SELECTED PASSAGE —

[Start of Attachment]

(NEW YORK) — June is national Brain Awareness Month and the start of summer is a great time to consider how our diet can potentially be beneficial for the brain.
While there is no singular food fix for better brain health, there are properties in certain ingredients that some nutritionists recommend based on scientific research and studies to incorporate in a healthy, well-rounded and varied diet.
Registered dietitian and nutritionist Maya Feller, who regularly contributes to ABC News’ Good Morning America, shared some insights backed by research to better understand what foods could benefit our brains.
Natural foods and ingredients for better brain function
“There is a growing body of research examining the link between gut health and brain health,” Feller said. “Researchers have looked at the importance of having a diverse set of colonic bacteria and seem to think the more diversity in gut bacteria the better, especially when it comes to brain health.”
Most of the research studies to date have been done in animal models, but scientists have recently started to investigate these links in humans too.
She explained that the “diversity in gut bacteria plays a role in mood, memory, cognition and the development of neurodegenerative conditions. The make-up of the gut is impacted by the foods we eat.”
For example, Feller said “pre-biotic fibers increase short-chain fatty acid production, and this is thought to have a beneficial impact on probiotic bacterial development.”
“Additionally, polyphenols found in plants have beneficial impacts on gut health,” Feller said of the naturally occurring compounds in grapes and berries. “Plant foods generally support gut health, which in turn supports brain health. I recommend enjoying a variety of plants that are affordable, accessible, and culturally relevant as an entry point to thinking about gut health.”
While Feller said there’s “not a particular magic number” of how much of a brain-healthy ingredient to consume,” she added, “The recommendation is to eat a variety of plant foods and to make them a mainstay in the pattern of eating.”
“I often recommend eating for flavor and utilizing a variety of herbs and spices, many of which contain bioactive compounds that support gut health,” she added.
According to Harvard Medical School, researchers have found the best brain foods to be the same as those that also protect the heart and blood vessels, such as leafy greens, fatty fish, berries, tea and coffee, and walnuts.
A recent study has also shown that the Mediterranean diet may reduce the risk of dementia. This diet is also endorsed by the American Heart Association as a way to help maintain a healthy weight while improving both heart and brain health.

[End of Attachment]

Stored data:
[Start of Attachment]

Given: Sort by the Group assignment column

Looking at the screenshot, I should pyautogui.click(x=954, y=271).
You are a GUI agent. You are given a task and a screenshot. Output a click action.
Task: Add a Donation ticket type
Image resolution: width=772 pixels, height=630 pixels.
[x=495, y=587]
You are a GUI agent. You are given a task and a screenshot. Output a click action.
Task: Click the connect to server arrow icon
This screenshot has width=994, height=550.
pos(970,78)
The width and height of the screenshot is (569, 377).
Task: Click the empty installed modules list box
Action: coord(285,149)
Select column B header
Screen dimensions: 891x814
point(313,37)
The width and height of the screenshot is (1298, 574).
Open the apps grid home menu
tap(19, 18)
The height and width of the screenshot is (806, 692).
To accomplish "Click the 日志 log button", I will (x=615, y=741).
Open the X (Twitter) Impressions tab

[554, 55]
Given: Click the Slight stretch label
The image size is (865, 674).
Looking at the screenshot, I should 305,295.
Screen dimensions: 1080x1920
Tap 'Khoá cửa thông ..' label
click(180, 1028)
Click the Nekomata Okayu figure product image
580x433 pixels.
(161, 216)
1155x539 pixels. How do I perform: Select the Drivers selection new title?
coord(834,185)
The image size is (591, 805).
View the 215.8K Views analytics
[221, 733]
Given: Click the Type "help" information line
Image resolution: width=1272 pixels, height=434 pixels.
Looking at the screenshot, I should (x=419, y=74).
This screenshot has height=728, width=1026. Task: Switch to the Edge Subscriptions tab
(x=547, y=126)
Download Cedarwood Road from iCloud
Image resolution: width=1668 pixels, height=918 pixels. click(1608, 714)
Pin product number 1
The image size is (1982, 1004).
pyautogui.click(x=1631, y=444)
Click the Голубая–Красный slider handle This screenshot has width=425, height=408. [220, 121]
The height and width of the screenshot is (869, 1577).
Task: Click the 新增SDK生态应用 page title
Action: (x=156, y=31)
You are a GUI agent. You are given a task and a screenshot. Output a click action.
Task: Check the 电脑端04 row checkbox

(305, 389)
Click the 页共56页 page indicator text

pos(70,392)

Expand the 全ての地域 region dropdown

[End of Attachment]

EXERCISE DETAILS — Summarize the article above on diet and brain health in two sentences.

RESPONSE AREA — Registered dietitian and nutritionist Maya Feller says a growing body of research links gut health to brain health, with diverse gut bacteria shaped by the foods we eat and playing a role in mood, memory, and cognition. She recommends eating a variety of plant foods, herbs, and spices, and Harvard Medical School notes that the best brain foods, such as leafy greens, fatty fish, berries, tea and coffee, and walnuts, also protect the heart and blood vessels.